▶ _Task directions_: Copy each line below without leaving any out.

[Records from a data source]
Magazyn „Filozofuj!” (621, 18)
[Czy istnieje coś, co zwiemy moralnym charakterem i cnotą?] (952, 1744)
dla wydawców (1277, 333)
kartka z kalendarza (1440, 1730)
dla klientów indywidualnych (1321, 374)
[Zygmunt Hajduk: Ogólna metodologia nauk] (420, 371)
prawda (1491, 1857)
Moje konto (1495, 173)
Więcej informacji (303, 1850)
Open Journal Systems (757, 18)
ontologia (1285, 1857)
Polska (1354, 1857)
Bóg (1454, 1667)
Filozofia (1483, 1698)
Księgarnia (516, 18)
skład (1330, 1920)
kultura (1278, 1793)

▶ _Reply_:
Magazyn „Filozofuj!” (621, 18)
[Czy istnieje coś, co zwiemy moralnym charakterem i cnotą?] (952, 1744)
dla wydawców (1277, 333)
kartka z kalendarza (1440, 1730)
dla klientów indywidualnych (1321, 374)
[Zygmunt Hajduk: Ogólna metodologia nauk] (420, 371)
prawda (1491, 1857)
Moje konto (1495, 173)
Więcej informacji (303, 1850)
Open Journal Systems (757, 18)
ontologia (1285, 1857)
Polska (1354, 1857)
Bóg (1454, 1667)
Filozofia (1483, 1698)
Księgarnia (516, 18)
skład (1330, 1920)
kultura (1278, 1793)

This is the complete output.